Kevin Warsh, elegido por el presidente Trump para dirigir la Reserva Federal, superó un obstáculo procesal clave el miércoles, allanando el camino para suceder a Jerome Powell en las próximas semanas, en medio de esfuerzos sin precedentes de la Casa Blanca para ejercer control sobre el banco central más poderoso del mundo.
El Comité Bancario del Senado votó siguiendo líneas partidistas para hacer avanzar la nominación de Warsh en el Senado totalmente controlado por los republicanos. Los 13 republicanos del panel respaldaron a Warsh después de que el senador de Carolina del Norte, Thom Tillis, abandonara su oposición tras la decisión del Departamento de Justicia el viernes de poner fin a una investigación criminal sobre Powell que Tillis consideraba una amenaza a la independencia política de la Reserva Federal.
Los 11 demócratas del panel, que dicen dudar de la promesa de Warsh de establecer políticas sin considerar los deseos del presidente, votaron en contra de él.
La votación se produjo mientras Powell encabeza la que probablemente será su última reunión de fijación de políticas como jefe de la Reserva Federal. Se espera que el Comité Federal de Mercado Abierto, encargado de fijar las políticas, deje sin cambios su tasa de interés de referencia a un día en el rango actual de 3,50% a 3,75%, dada la continua inflación alta y la presión al alza sobre los precios debido a la interrupción del suministro mundial de petróleo debido a la guerra en Irán.
Hay pocas dudas de que el Senado confirmará a Warsh, un abogado, financiero y exgobernador de la Reserva Federal de 56 años que ha prometido un “cambio de régimen” para el banco central y de quien Trump ha dicho repetidamente que logrará los recortes de tasas que el presidente desea.

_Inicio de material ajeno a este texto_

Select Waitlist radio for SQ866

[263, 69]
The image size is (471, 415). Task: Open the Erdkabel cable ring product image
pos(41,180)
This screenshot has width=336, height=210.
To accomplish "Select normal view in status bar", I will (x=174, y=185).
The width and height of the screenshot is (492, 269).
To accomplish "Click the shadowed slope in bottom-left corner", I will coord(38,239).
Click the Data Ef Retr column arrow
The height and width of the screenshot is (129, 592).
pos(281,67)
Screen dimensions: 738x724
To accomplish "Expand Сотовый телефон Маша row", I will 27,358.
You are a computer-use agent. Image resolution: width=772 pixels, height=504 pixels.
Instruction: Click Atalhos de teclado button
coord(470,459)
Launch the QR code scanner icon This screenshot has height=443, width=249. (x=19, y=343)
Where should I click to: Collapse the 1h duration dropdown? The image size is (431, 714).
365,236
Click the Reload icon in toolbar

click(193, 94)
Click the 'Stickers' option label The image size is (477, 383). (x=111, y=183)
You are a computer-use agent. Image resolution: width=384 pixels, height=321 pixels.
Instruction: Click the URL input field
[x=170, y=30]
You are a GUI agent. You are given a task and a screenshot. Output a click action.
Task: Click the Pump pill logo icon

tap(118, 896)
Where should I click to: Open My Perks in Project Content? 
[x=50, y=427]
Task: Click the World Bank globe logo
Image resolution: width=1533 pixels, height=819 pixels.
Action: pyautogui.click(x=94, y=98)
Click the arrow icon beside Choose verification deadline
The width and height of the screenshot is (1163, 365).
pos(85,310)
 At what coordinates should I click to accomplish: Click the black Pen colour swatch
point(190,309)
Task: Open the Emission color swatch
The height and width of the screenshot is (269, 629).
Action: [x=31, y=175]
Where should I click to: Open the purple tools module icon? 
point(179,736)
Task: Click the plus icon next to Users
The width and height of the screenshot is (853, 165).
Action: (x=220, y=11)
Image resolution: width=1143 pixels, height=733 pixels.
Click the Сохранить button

No está claro si Powell permanecerá en el consejo de la Fed
El pleno del Senado podría votar sobre la nominación de Warsh no antes de la semana del 11 de mayo. Si la votación se produce entonces, Warsh podría prestar juramento antes del 15 de mayo, cuando termina el mandato de Powell.
Lo que no está claro es si el ascenso de Warsh significaría la salida de Powell de la Reserva Federal, o si el actual jefe del banco central seguiría siendo miembro de su junta de gobernadores y, si lo hace, si Trump cumplirá su amenaza de intentar despedirlo. Semejante medida seguramente provocaría un desafío legal, como lo hizo el intento del presidente el verano pasado de despedir a la gobernadora de la Reserva Federal, Lisa Cook.
El puesto de Powell en la junta directiva se extenderá hasta enero de 2028.
Los jefes de la Reserva Federal casi siempre renuncian para dejar paso a sus sucesores, y Powell es un defensor profundamente comprometido de la regularidad. Pero dijo que la investigación criminal del gobierno era intimidación política y parte de los esfuerzos de la administración Trump para influir en la forma en que la Reserva Federal fija las tasas de interés.
Powell dijo el mes pasado que no abandonaría la Reserva Federal hasta que la investigación criminal concluyera “finalmente” y que aún podría quedarse si cree que es lo mejor para el banco central y el país.
La fiscal federal para el Distrito de Columbia, Jeanine Pirro, dijo el viernes que no dudaría en reanudar su investigación “si los hechos lo justifican”. Los demócratas del Senado Elizabeth Warren y Dick Durbin calificaron el viernes la declaración como una amenaza de “futuras investigaciones infundadas” sobre Powell o cualquier otro gobernador de la Reserva Federal.